Gravity impacts our daily lives much more than we realize. And no, that title is not a euphemism for weight loss. ;)
But over 90% of us have lingering aches and pains - tight quads, calves, or backs; hip, knee, ankle or back pain. It may not be painful enough to keep us from our daily activities, but it's enough to know it's still there.
What if I told you that you probably don't have a problem with a particular body part? Instead, you may just have a gravity problem.
To understand what I mean let's try this: stand up as tall as you can be. Now slowly shift your weight to your toes, lean forward and go as far as you can without falling over. Stay there for 20-30 seconds.
Feel like anything is working? I'm guessing it's your feet, calves, quads, and lower back. I'd also guess that what kicked on is most likely your problem areas. While we may not walk around like this - but I have seen some people that do - we're essentially standing on a ski slope. All day long.
This gravity problem is important because unless we fix it, we may never get rid of our constantly tight quads, calves, or [insert your problem body part]. Even more, it's going to affect our squats and deadlifts. Naturally, that's where I say "enough!"

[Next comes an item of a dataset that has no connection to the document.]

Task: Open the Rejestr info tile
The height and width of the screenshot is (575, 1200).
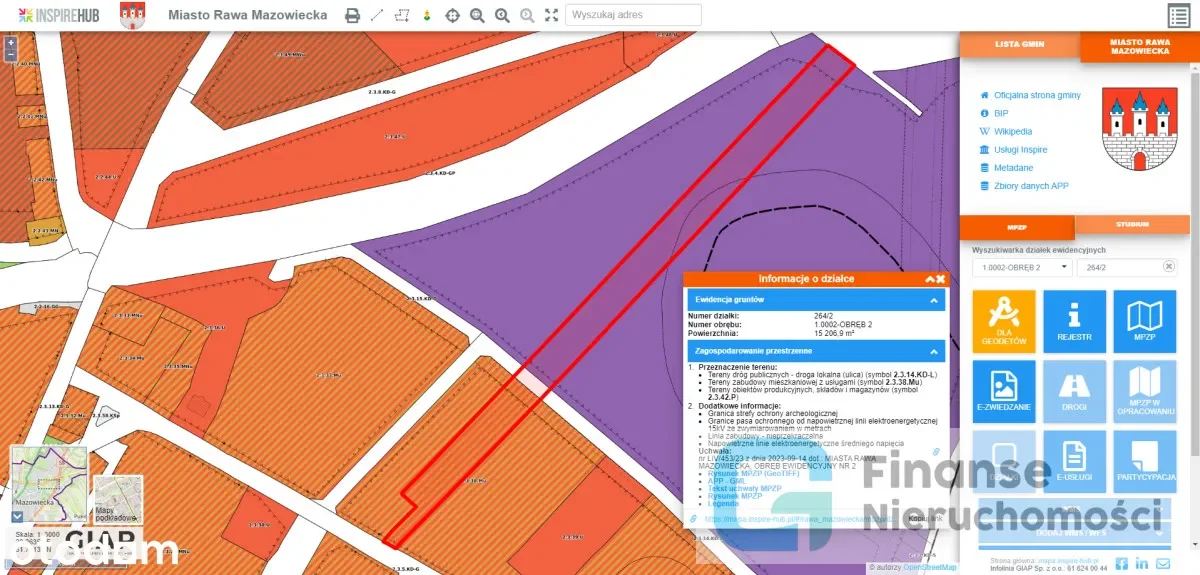Action: (1074, 322)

I touched on this topic regarding deadlifts in this article, but below is one of my favorite fixes for improving someone's squat. I hope you enjoy it and I have more to say after the video!

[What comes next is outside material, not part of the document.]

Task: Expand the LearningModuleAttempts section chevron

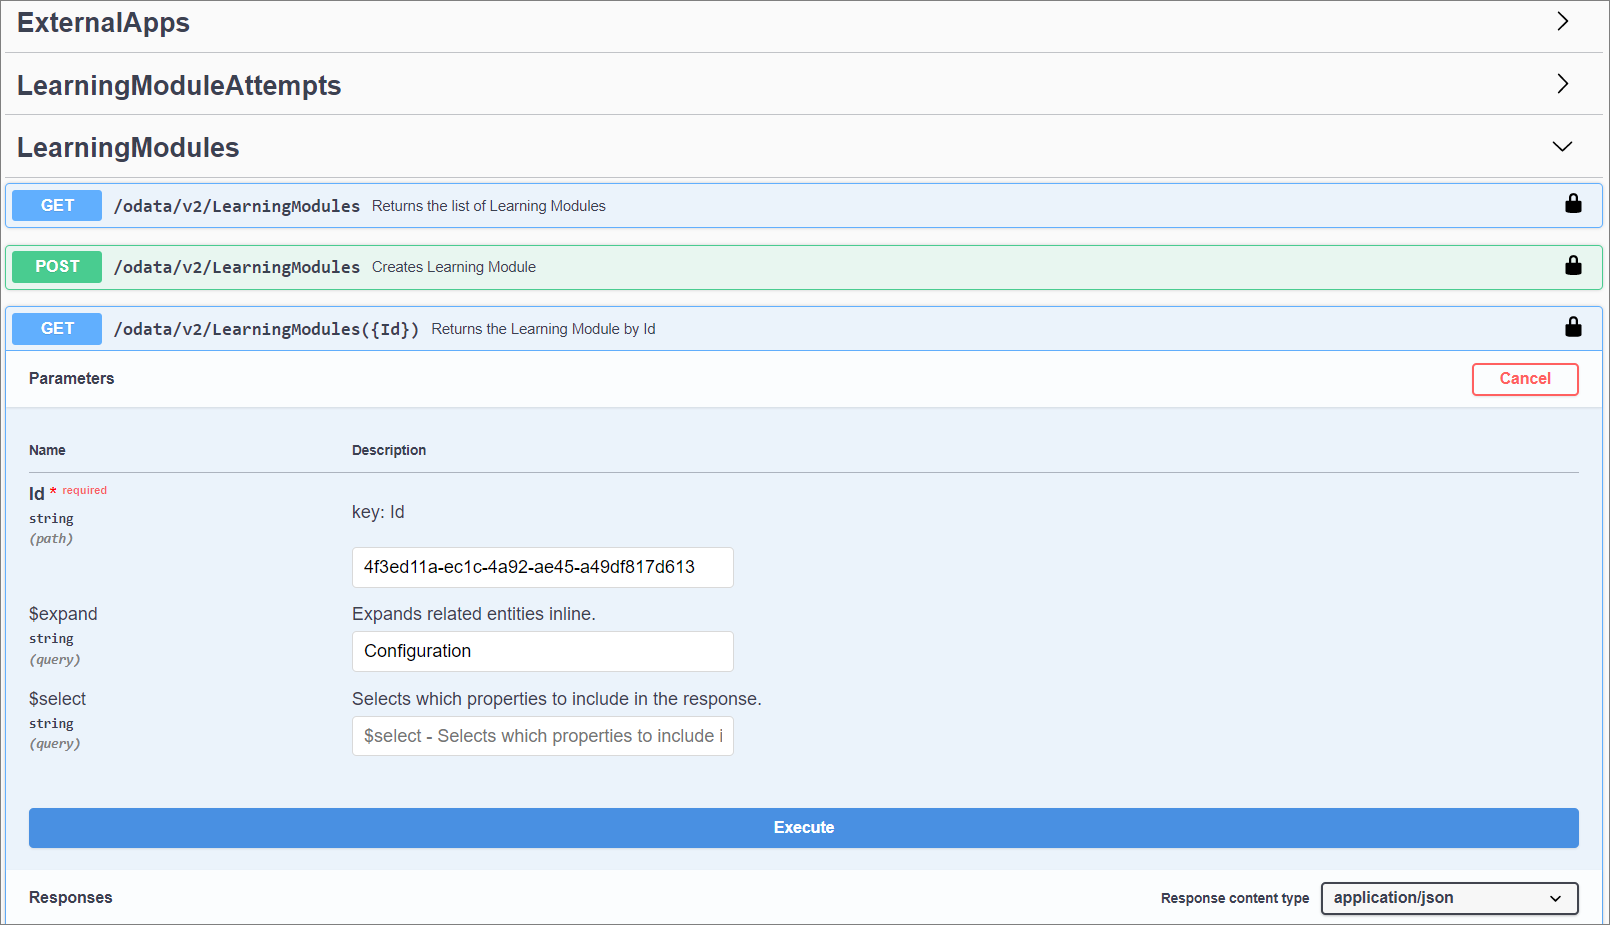Action: [x=1562, y=84]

But I realized I didn't fully explain why the reach is so important. If we're constantly standing on that ski slope, we end up flattening our upper back - thoracic spine - which should have a natural curve. This flat upper back further shifts our weight forward, so the reach shifts our center of gravity back. The reach also places our rib cage in a different position and our abs will be more effective. And you know me - anytime I can get more abs, I get excited like a school boy.
This approach has worked wonders for people that have knee, back, and hip issues either on weighted or just body weight squats. While you won't be able to transition right back into heavy back squats, owning the basics will set you on the right path.